Repeat the records below word for word, leaving out the pictures.

BEGIN PROVIDED DATA

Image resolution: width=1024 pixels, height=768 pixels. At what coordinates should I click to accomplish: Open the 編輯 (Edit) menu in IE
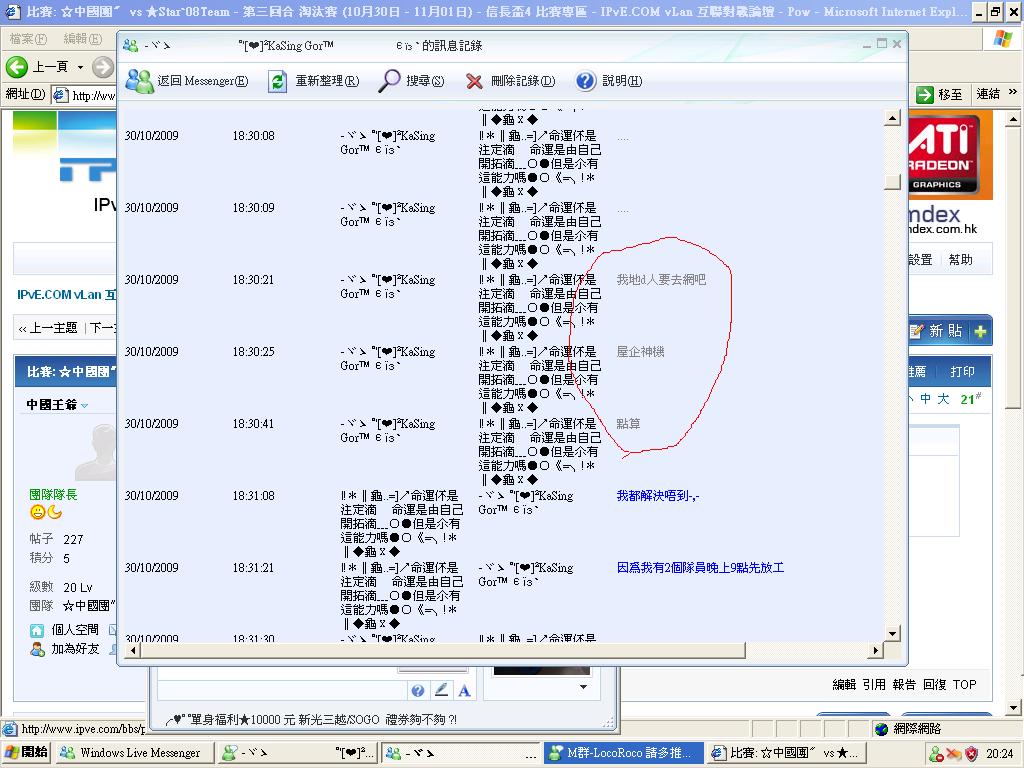click(82, 39)
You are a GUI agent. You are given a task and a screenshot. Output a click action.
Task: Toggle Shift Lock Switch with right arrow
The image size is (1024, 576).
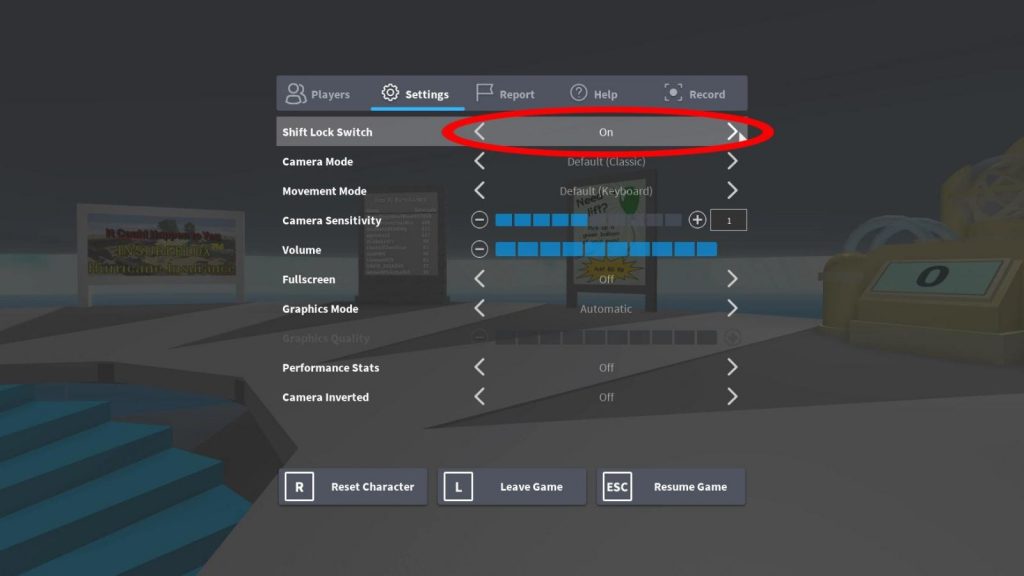pos(732,132)
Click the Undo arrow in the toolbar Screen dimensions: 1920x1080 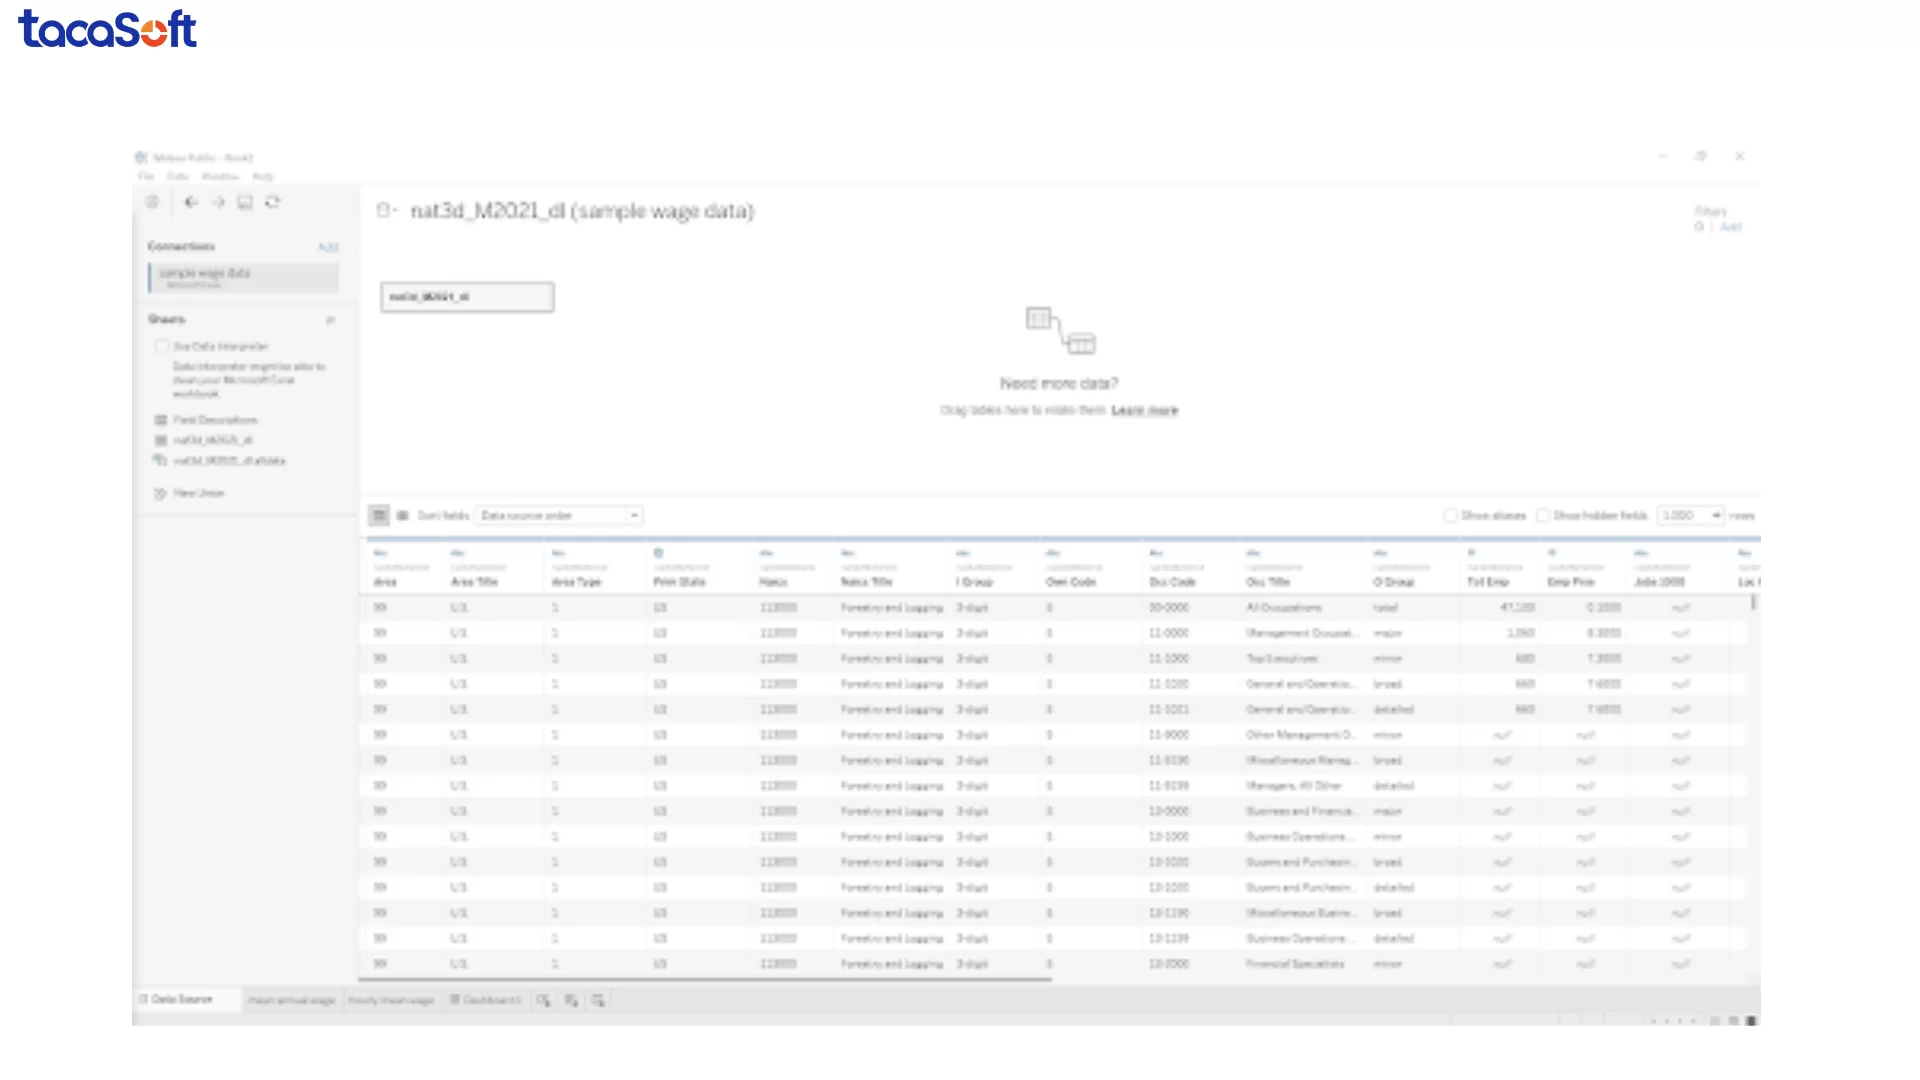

END PROVIDED DATA

# TASK RESPONSE
Image resolution: width=1024 pixels, height=768 pixels. At what coordinates should I click to accomplish: Open the 編輯 (Edit) menu in IE
click(82, 39)
You are a GUI agent. You are given a task and a screenshot. Output a click action.
Task: Toggle Shift Lock Switch with right arrow
The image size is (1024, 576).
pos(732,132)
Click the Undo arrow in the toolbar Screen dimensions: 1920x1080 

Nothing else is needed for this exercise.